Selon lui, c’est  d’abord le Général Jean-Bernard Pinatel, qui a ouvert ce bal. Cela dit-il, quand il soutenait que la situation ne se stabilisera que si Bamako consent à faire évoluer le statut de l’Azawad. Car pour le Gal Pinatel, souligne Niang ,  les Touaregs et les peulhs refuseront toujours de se soumettre aux noirs du Sud. « Il est inadmissible que les français, engagés militairement au Mali au nom de la préservation de son intégrité territoriale, se permettent une telle liberté à notre égard » a-t-il prévenu.

En plus, il a souligné, qu’un autre soit disant universitaire du nom de Alexandre Del Valle a surpris le monde entier en faisant un exposé de son ignorance à la fois de l’histoire des communautés maliennes et des réalités du Mali.

Aux dires de M. Niang, ce dernier a  déclaré que : «  Depuis la création du Mali, les gens du Nord, non noirs, non africains, ne veulent pas vivre avec leurs ancien esclaves du Sud et les gens du sud veulent se venger sur les anciens esclavagistes du Nord ».

Pour Niang, il est évident que cette fabrication des démons de la haine ne saurait résister à l’analyse. A cet effet, dit-il, il  suffit de s’interroger sur l’empire arabo-berbère  qui a consacré la domination des tribus du nord sur le sud et de chercher à comprendre comment le métissage et le brassage culturel se sont opérés.

Selon lui, Alexandre pousse l’outrecuidance jusqu’à affirmer sur les médias qu’une partie de la population du Nord est non africaine. «  Ça peut être quelle tribu ? » s’interroge-t-il.

Pour le porte-parole Niang, cette série de déclarations préjudiciables à l’unité nationale du Mali n’est pas une dérive isolée.

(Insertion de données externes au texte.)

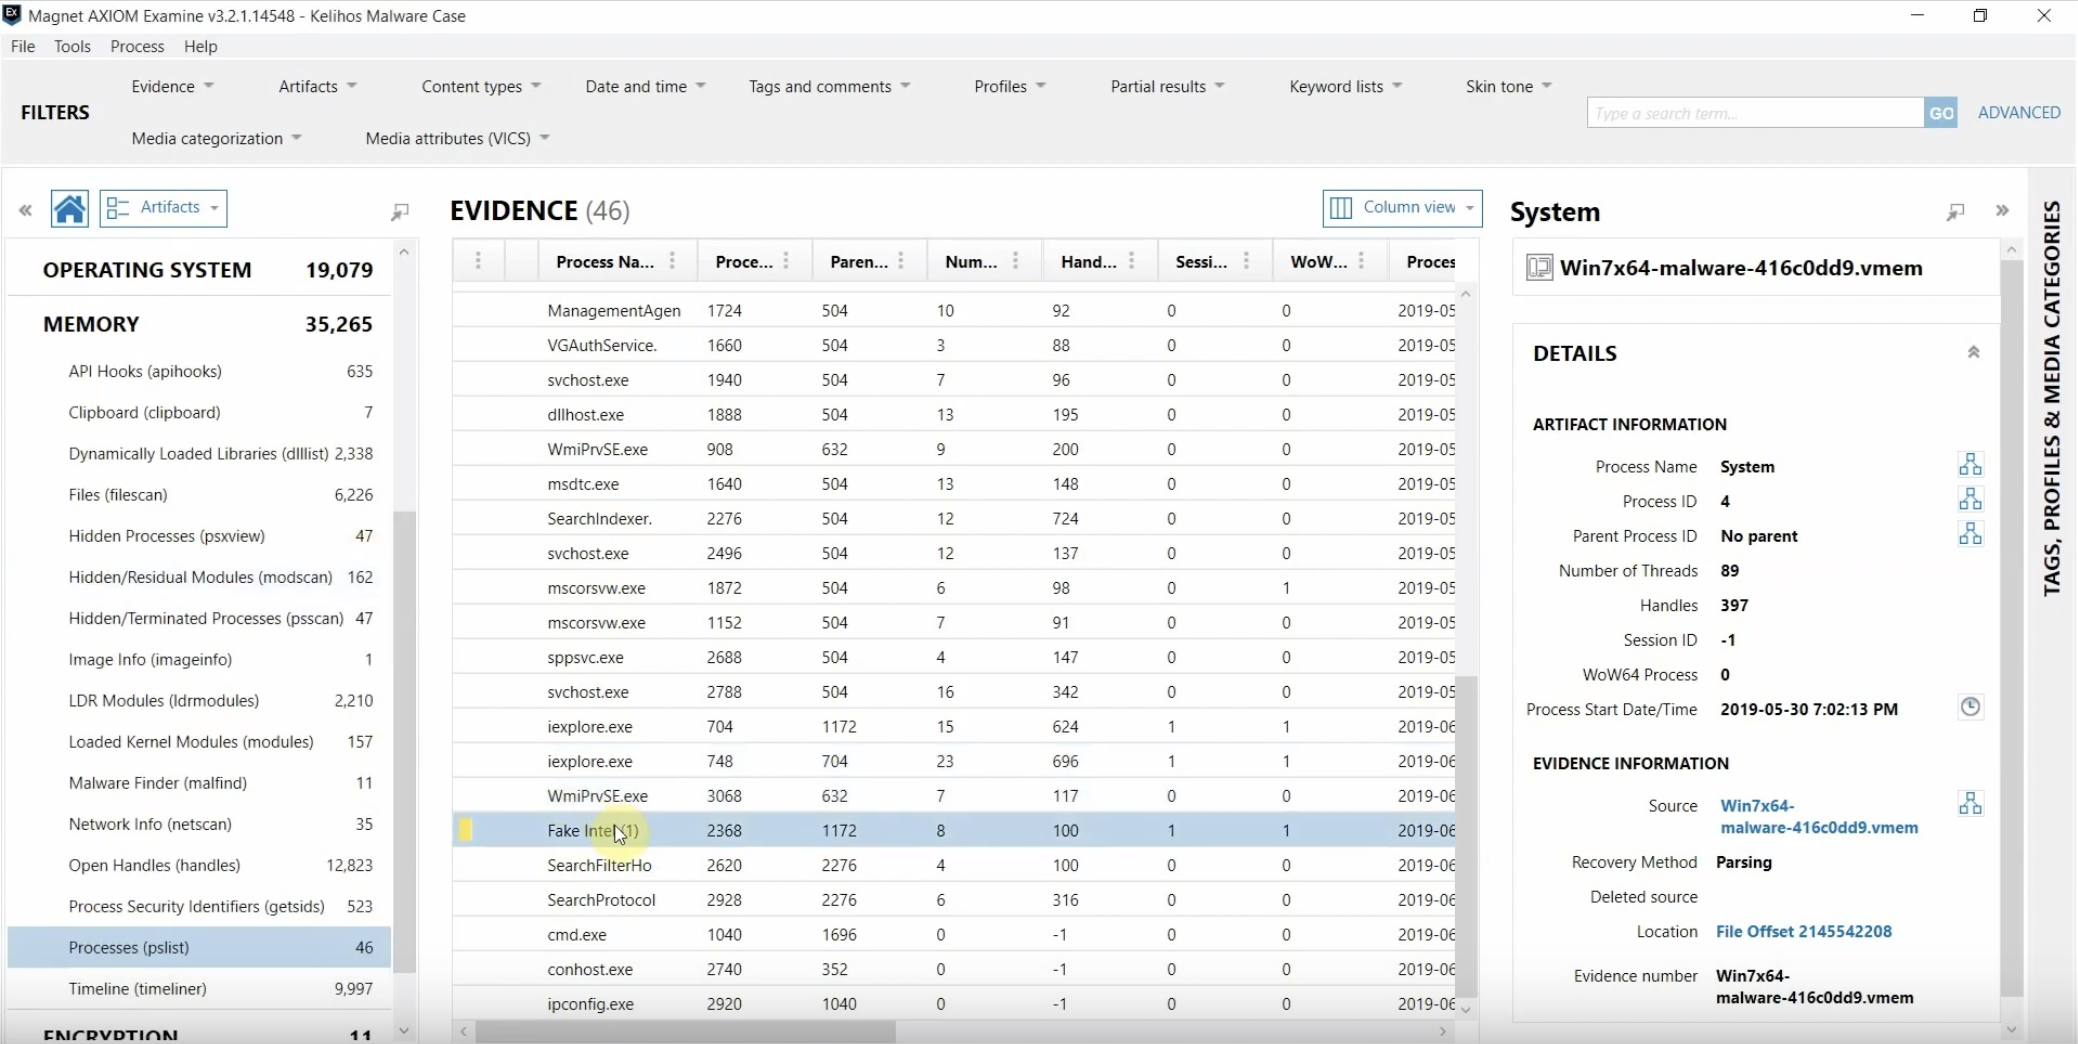The height and width of the screenshot is (1044, 2078).
Task: Open the Date and time filter
Action: [645, 86]
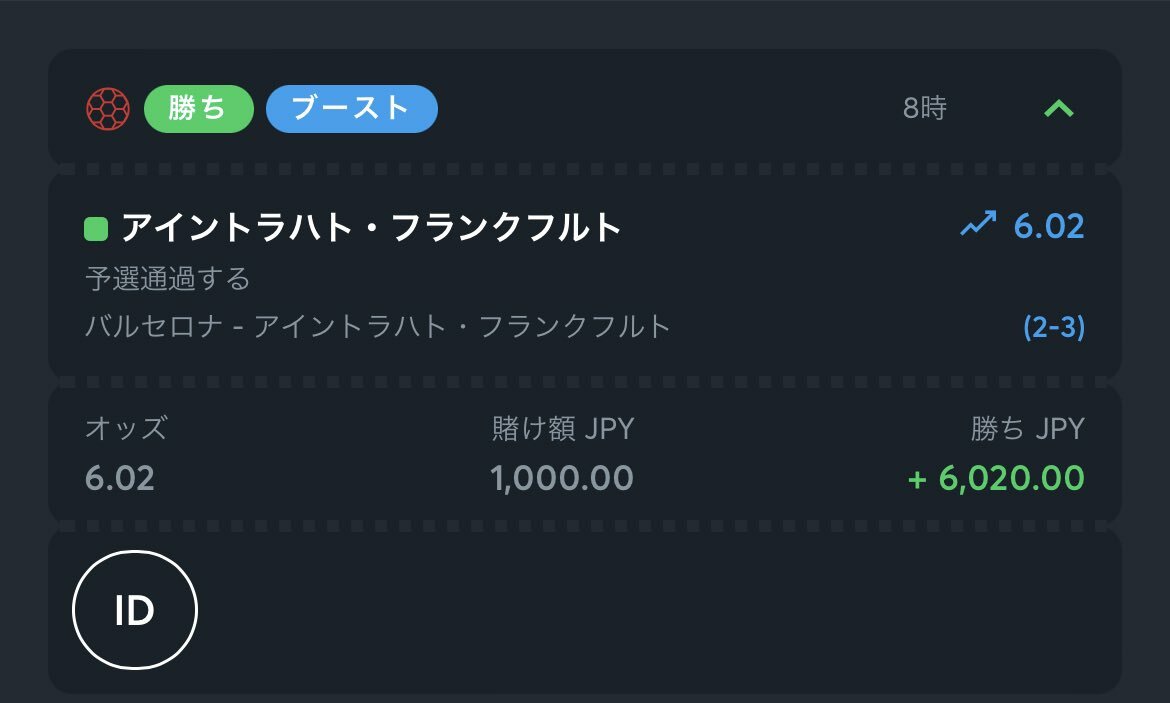Click the 賭け額 JPY label
The width and height of the screenshot is (1170, 703).
563,429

Cela, argumente-t-il, quand on sait que les profils de leurs acteurs et le moment choisi (4ème anniversaire de la signature de l’Accord issu du processus d’Alger).

Selon lui, de telles déclarations similaires avaient été faites en 2015 au Mali par Jean Ives le Drian, ministre de la Défense d’alors, selon lesquelles il y aurait deux ‘’ peuples’’ au Mali qui peinent à cohabiter.

«  Nous avons donc compris que toutes ces entorses faites à notre histoire, cet entêtement à vouloir mettre à mal notre unité, ne visent qu’à diviser notre pays afin de faire main basse sur ses ressources naturelles et bénéficier des intérêts géostratégiques » a-t-il affirmé, tout en soulignant que le peuple digne du Mali ne saurait tolérer l’exécution d’un tel projet funeste.

Par ailleurs, il a saisi cette occasion pour condamner le silence de la chaîne diplomatique, de la classe politique et d’une partie importante de la société civile du Mali. Après avoir condamné le silence coupable et habituel de la Minusma et de la communauté Internationale, il  a mis en demeure le ministre des Affaires Etrangères d’interpeller  immédiatement l’ambassadeur de la France au Mali pour éclaircissement.

Avant de terminer, il a annoncé qu’un meeting populaire sera organisé à l’esplanade de la Bourse du travail, le samedi 25 mai, à partir de 16h.